> _Task statement_
Copy all the entries word for word, but omit the pictures.

________________________________________

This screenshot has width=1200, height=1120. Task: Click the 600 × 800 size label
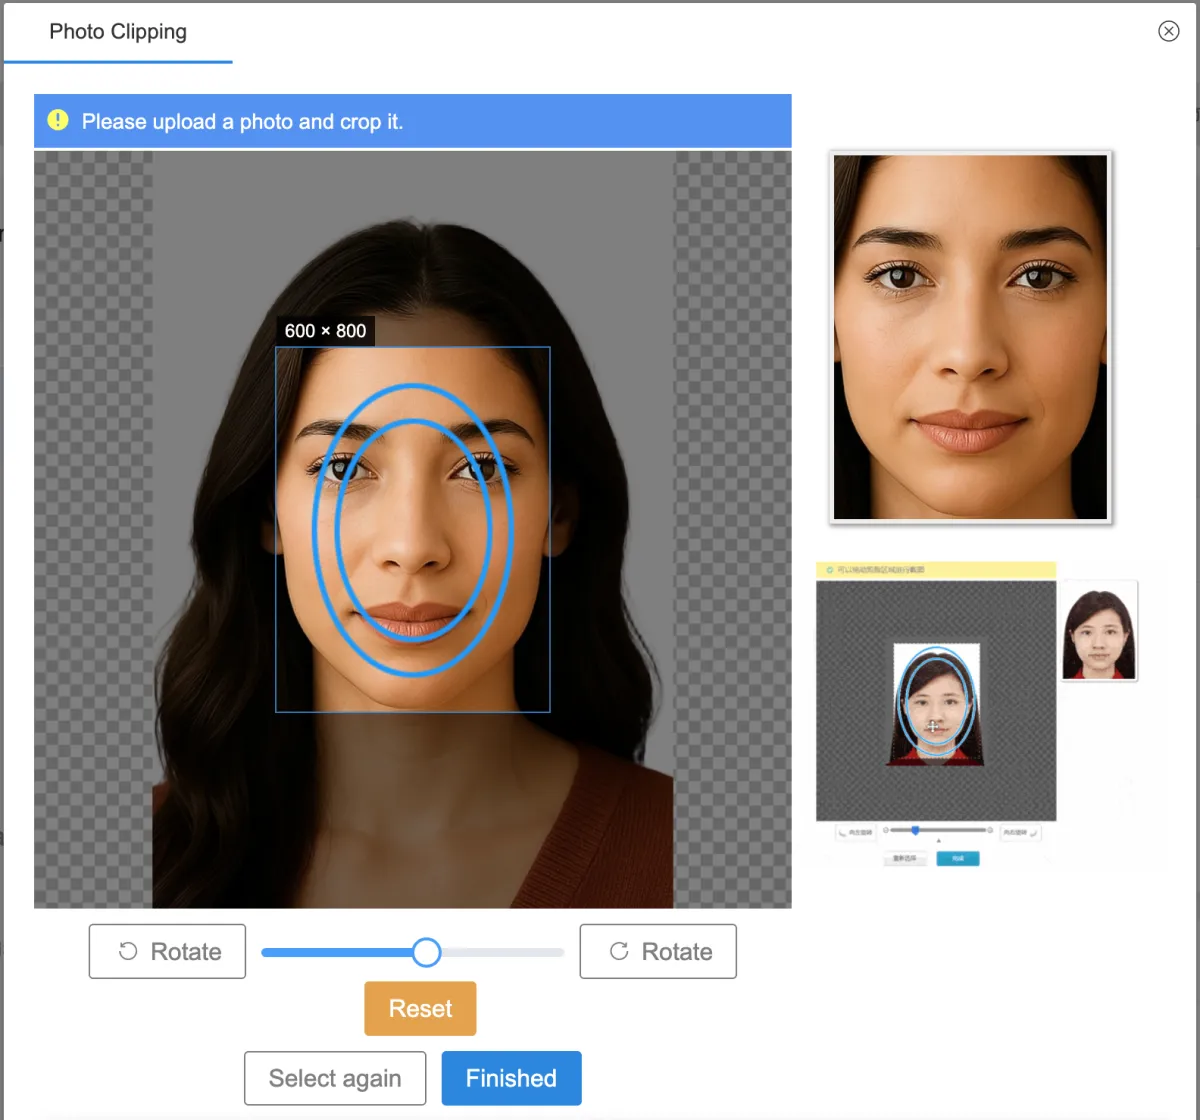click(x=325, y=331)
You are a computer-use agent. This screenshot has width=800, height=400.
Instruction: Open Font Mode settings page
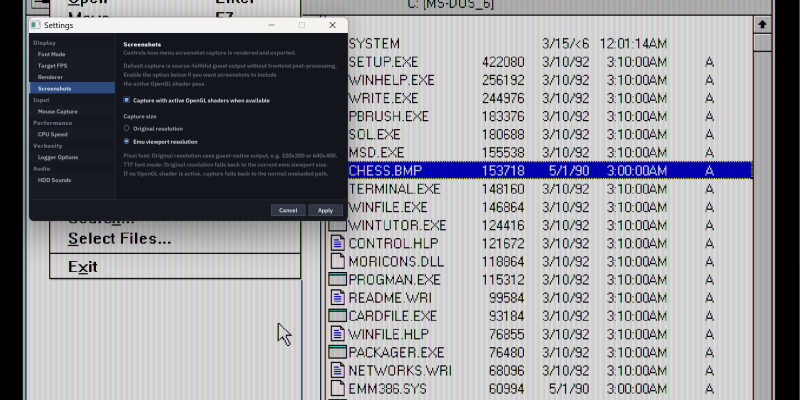[52, 54]
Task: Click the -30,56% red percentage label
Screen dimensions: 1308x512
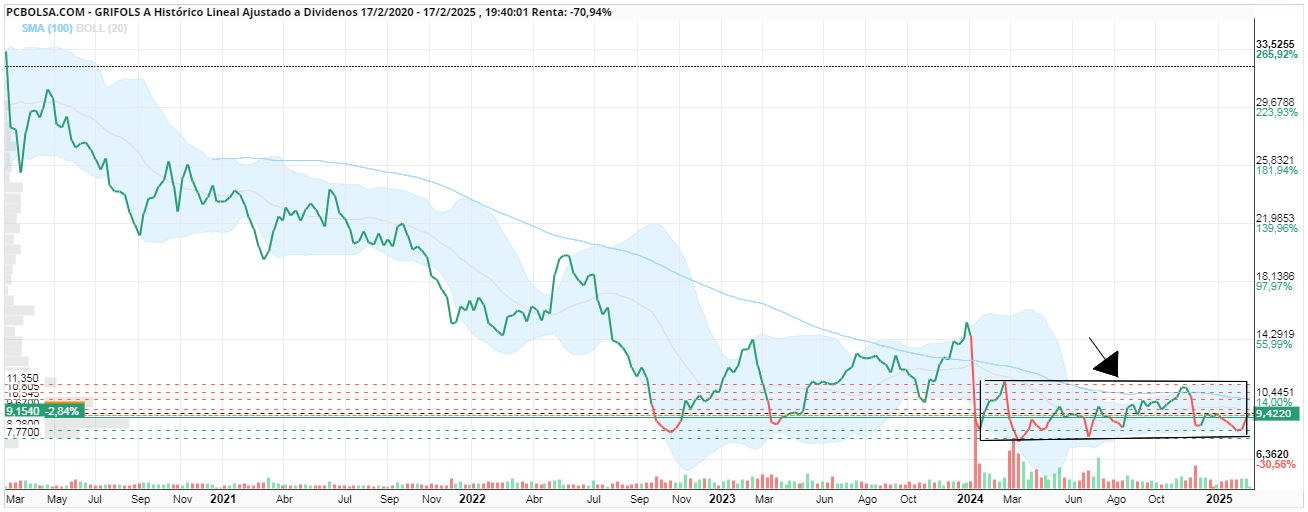Action: [1276, 464]
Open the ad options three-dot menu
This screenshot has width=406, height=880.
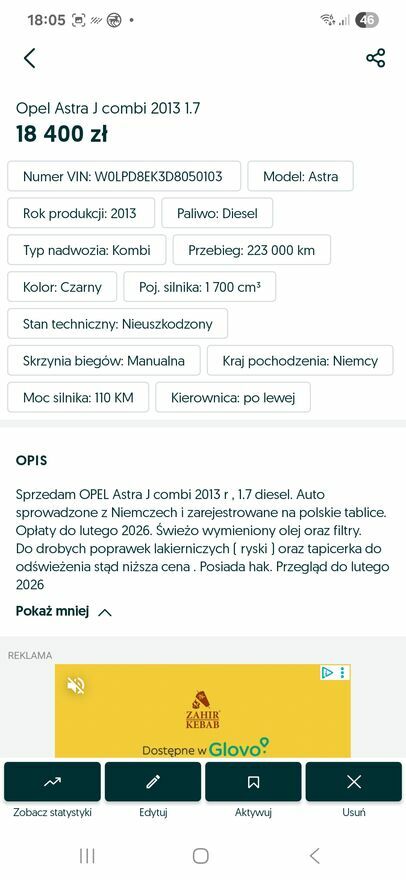click(x=343, y=672)
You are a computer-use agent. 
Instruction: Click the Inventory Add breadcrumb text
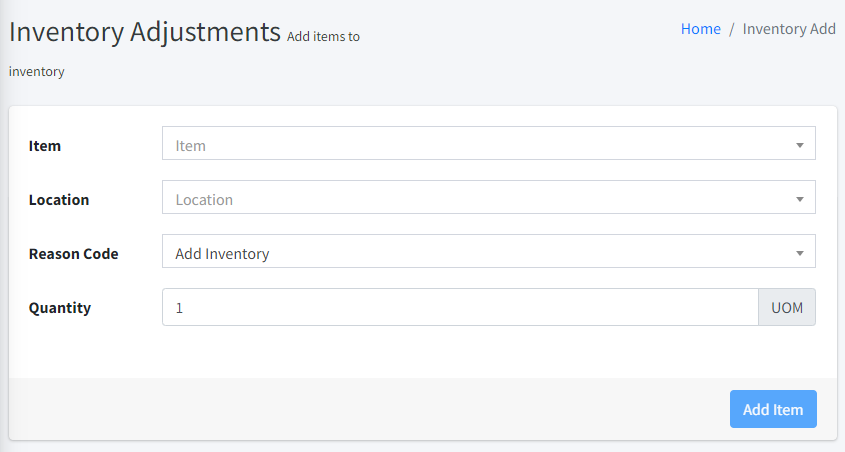[x=788, y=29]
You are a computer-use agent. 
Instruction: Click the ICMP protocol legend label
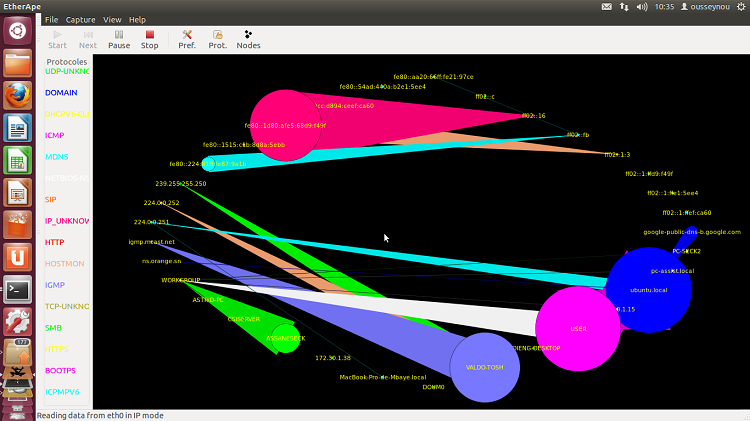click(x=54, y=135)
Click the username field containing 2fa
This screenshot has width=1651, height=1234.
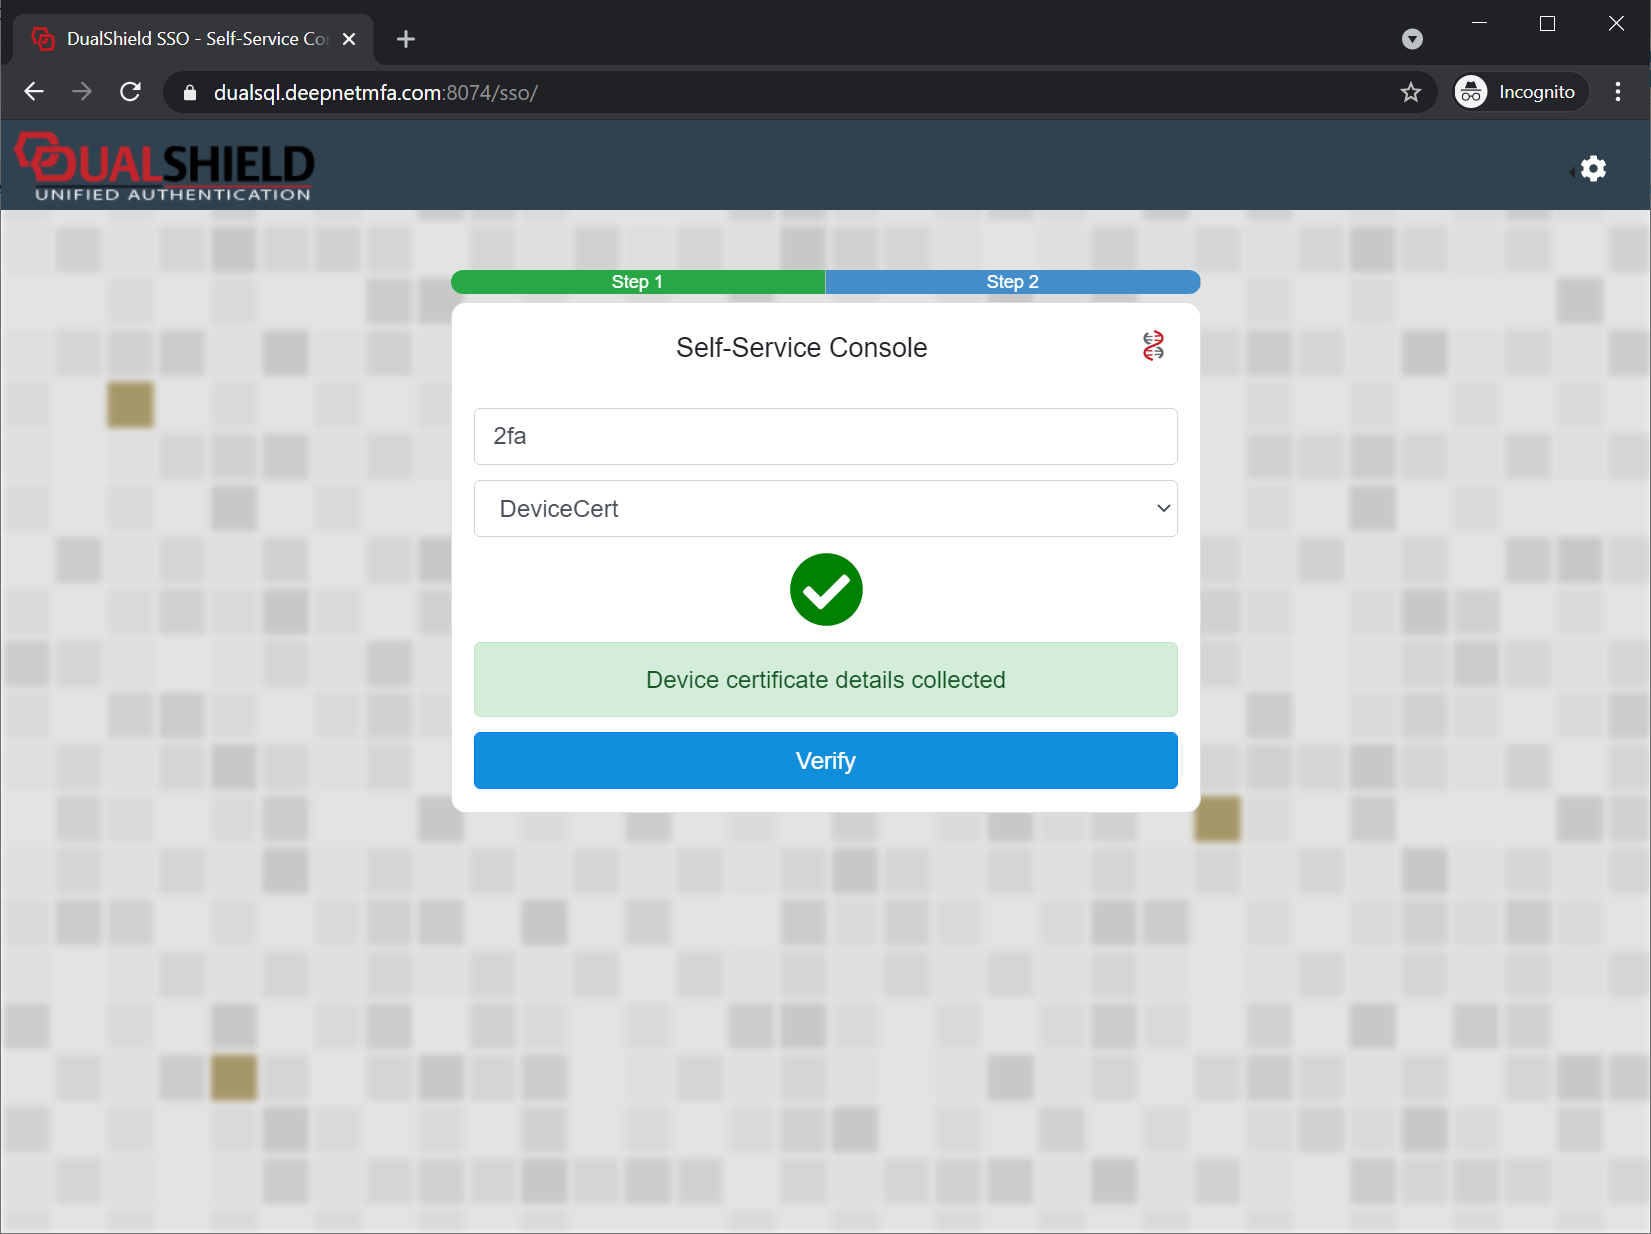(x=825, y=436)
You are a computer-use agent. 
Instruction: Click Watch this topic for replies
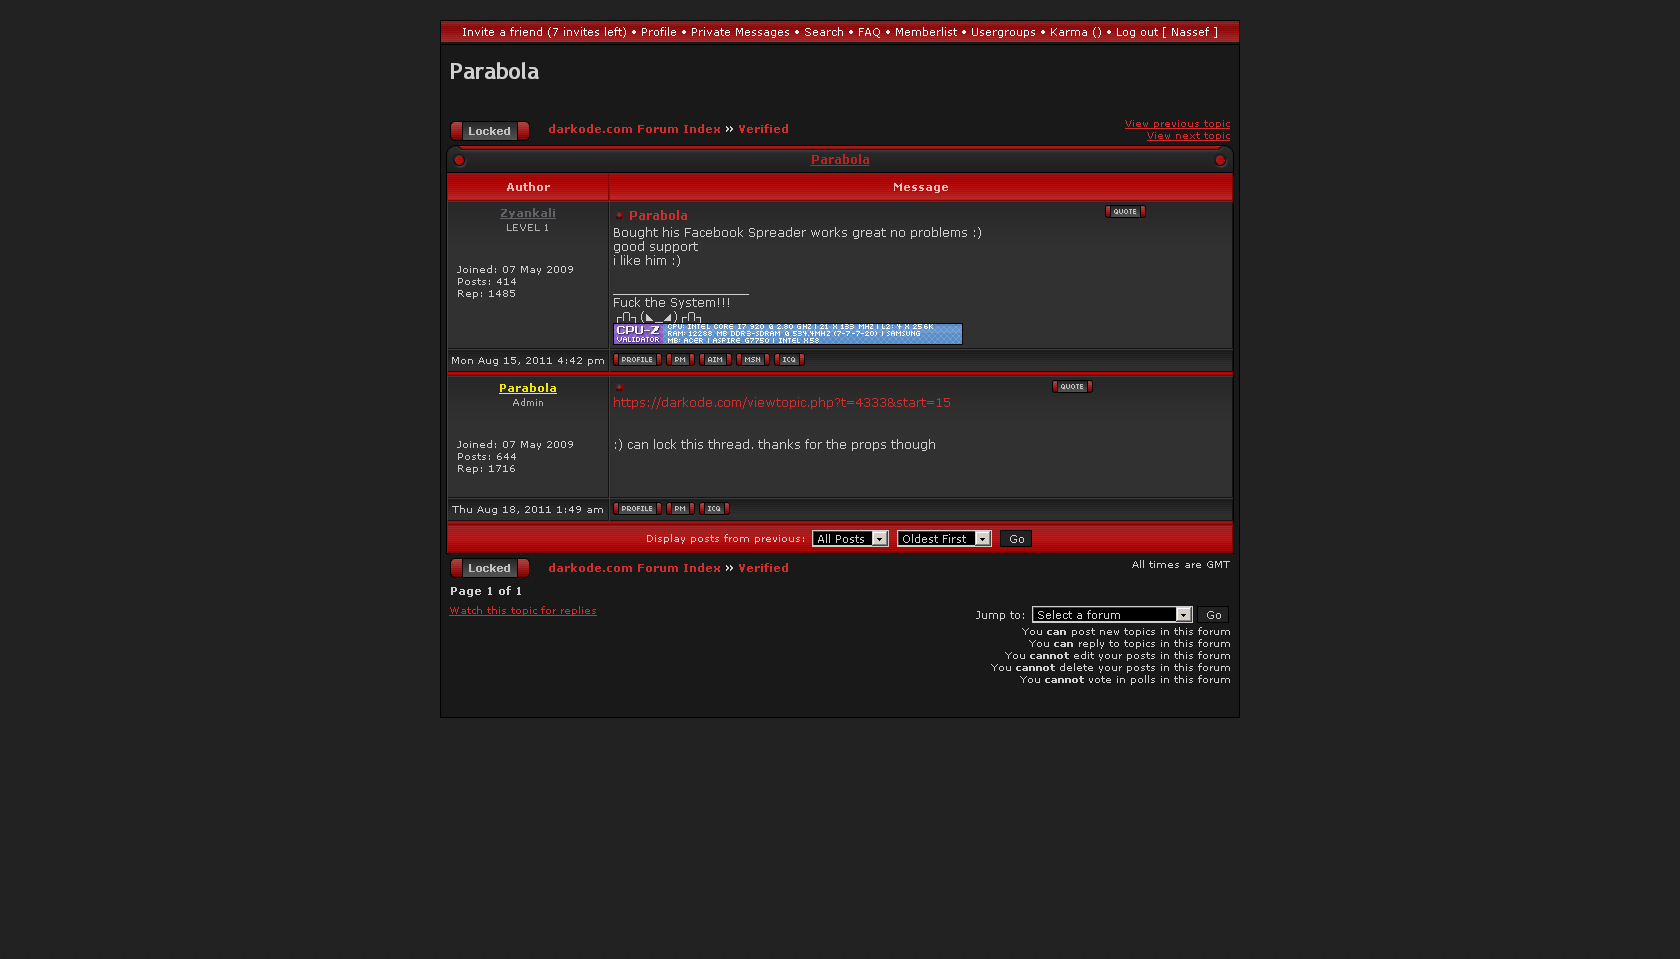coord(523,611)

________________________________________

> _Solution for this problem_
This screenshot has width=1200, height=1120. Task: Click the 600 × 800 size label
click(x=325, y=331)
You are a computer-use agent. This screenshot has width=800, height=400.
Instruction: Open Font Mode settings page
[52, 54]
Task: Click the -30,56% red percentage label
Screen dimensions: 1308x512
Action: [1276, 464]
Open the ad options three-dot menu
This screenshot has width=406, height=880.
click(x=343, y=672)
You are a computer-use agent. 
Instruction: Click the Inventory Add breadcrumb text
[x=788, y=29]
You are a computer-use agent. 
Instruction: Click the ICMP protocol legend label
click(x=54, y=135)
Click the username field containing 2fa
This screenshot has width=1651, height=1234.
(x=825, y=436)
You are a computer-use agent. 
Instruction: Click Watch this topic for replies
coord(523,611)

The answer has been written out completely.